As Boston Red Sox first basemen Doug Mientkiewicz squeezed the ball in his glove for the final out of the 2004 World Series, you could almost hear a collective sigh of relief coming from an entire nation - Red Sox Nation. After 86 years of close calls, of losing four different World Series seventh games, of watching the other team always be the ones to celebrate in the end, the Boston Red Sox are finally the last ones standing, the champions of the baseball world.
Using strong pitching, timely hitting, and a gritty never-give-up attitude, the Red Sox beat the St. Louis Cardinals 3-0, winning the series 4-0. With their eighth straight playoff victory, the previous four coming at the hands of their regional rivals the New York Yankees, the Red Sox also broke the record for most consecutive victories in the post-season.
In fact, the speed of the final victory seemed to stun Red Sox fans, including many who made the trip to St. Louis to support the team. It seemed at first that they didn't want to believe it had actually happened after so many years of defeat.
Red Sox supporters interviewed after the game recounted how even with a 3-0 lead, they held their breaths and feared for the worse when Cardinals first baseman Albert Pujols hit a single in the bottom of the last inning. Others fans aid they were just speechless and couldn't talk when asked about their feelings. Some of those celebrating the victory around Fenway Park in Boston openly cried.
But that didn't last long, and soon euphoria replaced disbelief. Fans in Boston carried signs that read "Our grandparents and parents thank you." One local Boston TV announcer, with a huge grin on her face, told viewers to turn on their VCRs because she was about to say something that had never been said on TV in the Boston area before: "The Red Sox are World Series Champions." TV, of course, had not been invented the last time the Sox won the series in 1918. And within a half hour of the Red Sox victory, a long line of fans looking for sports memorabilia had formed outside souvenir shops near the Sox's famed Yawkey Way.
Online at the popular Sons of Sam Horn chat site, which has become the unofficial Internet home for Red Sox supporters around the globe, one fan, who called himself "Lithuanian Sox Fan" thanked Red Sox owner John Henry for putting the team together. "You did everything you said you would and more ñ thank you. Other than my wedding, and the birth of my two beautiful children, this is the happiest night of my life. Thank you. "
In another posting, that showed the depth of the feeling for the Red Sox felt by those in the region, a staff sergeant in the United States Air Force said that even if he had to go overseas again to serve his country, and didn't come back, "my life will have been full in large part because of what you & this team have done. I salute all of you!"
In fact, the value of the Red Sox triumph to the region is hard to describe to those who are not Red Sox fans. The Sox's decades-long inability to win the Series became a badge that the entire region seemed to wear. Now that stigma is gone and replaced by a feeling of triumph.
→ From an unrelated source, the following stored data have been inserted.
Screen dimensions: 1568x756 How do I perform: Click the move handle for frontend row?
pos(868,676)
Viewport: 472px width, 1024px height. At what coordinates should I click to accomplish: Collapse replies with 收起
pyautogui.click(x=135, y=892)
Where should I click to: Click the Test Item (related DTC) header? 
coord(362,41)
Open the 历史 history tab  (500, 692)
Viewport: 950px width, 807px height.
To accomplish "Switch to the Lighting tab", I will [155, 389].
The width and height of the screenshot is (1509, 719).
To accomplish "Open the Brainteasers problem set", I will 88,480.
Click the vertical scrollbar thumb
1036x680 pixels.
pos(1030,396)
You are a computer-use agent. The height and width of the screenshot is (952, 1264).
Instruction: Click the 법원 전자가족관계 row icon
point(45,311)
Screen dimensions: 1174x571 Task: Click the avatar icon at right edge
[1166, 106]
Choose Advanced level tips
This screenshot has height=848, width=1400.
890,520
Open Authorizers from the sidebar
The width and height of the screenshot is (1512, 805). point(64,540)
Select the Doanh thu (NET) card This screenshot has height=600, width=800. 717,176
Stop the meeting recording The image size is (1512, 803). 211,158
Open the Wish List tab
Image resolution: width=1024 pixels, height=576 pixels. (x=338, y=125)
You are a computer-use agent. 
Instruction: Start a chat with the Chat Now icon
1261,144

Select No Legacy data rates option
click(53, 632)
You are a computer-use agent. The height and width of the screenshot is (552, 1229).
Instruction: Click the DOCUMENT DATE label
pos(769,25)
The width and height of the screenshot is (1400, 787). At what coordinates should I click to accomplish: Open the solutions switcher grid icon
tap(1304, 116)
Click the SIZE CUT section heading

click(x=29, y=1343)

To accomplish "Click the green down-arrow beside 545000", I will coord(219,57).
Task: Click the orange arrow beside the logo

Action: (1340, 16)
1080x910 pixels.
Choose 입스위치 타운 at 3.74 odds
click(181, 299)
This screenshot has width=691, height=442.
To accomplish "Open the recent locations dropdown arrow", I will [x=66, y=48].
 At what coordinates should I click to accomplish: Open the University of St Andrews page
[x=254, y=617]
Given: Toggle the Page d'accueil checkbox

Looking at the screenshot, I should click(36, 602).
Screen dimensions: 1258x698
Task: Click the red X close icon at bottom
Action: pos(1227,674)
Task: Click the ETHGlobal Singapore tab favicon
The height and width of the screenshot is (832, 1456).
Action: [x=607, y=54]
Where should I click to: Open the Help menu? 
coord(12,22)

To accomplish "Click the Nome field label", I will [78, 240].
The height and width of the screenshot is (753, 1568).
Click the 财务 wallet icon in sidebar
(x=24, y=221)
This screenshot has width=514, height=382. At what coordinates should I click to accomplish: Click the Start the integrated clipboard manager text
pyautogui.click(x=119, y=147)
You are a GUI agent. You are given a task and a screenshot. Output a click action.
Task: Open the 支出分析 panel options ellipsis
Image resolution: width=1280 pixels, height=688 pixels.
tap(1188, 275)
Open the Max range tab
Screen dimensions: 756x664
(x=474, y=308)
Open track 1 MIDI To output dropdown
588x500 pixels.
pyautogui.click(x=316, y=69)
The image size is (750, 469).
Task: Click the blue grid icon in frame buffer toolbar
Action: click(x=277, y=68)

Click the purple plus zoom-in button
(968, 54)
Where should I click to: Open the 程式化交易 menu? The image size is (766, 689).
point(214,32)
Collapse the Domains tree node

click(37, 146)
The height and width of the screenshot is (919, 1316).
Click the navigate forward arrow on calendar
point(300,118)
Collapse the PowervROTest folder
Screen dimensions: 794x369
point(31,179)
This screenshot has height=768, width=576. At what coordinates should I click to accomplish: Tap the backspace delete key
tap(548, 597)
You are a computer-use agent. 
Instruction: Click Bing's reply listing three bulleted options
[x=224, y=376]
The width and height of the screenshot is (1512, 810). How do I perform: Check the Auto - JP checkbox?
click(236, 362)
Not everybody, however, was happy with the victory. The New York Daily News, still smarting after the Red Sox came from three games down to defeat the New York Yankees 4-3 in the American League Championship Series, had a picture of the Red Sox celebration and the headline "See you in 2090." It was a somewhat snarky reference to the 86 years between Wednesday night's victory and the Red Sox's previous one in 1918.
Police kept a close eye on the 80,000 fans who celebrated in the vicinity of Fenway Park after the victory. When some fans became unruly on Massachusetts Avenue, near the Monitor's offices, police moved in and arrested 18 people. Red Sox management and Boston city officials said that a parade would be held for the World Series champions on Friday.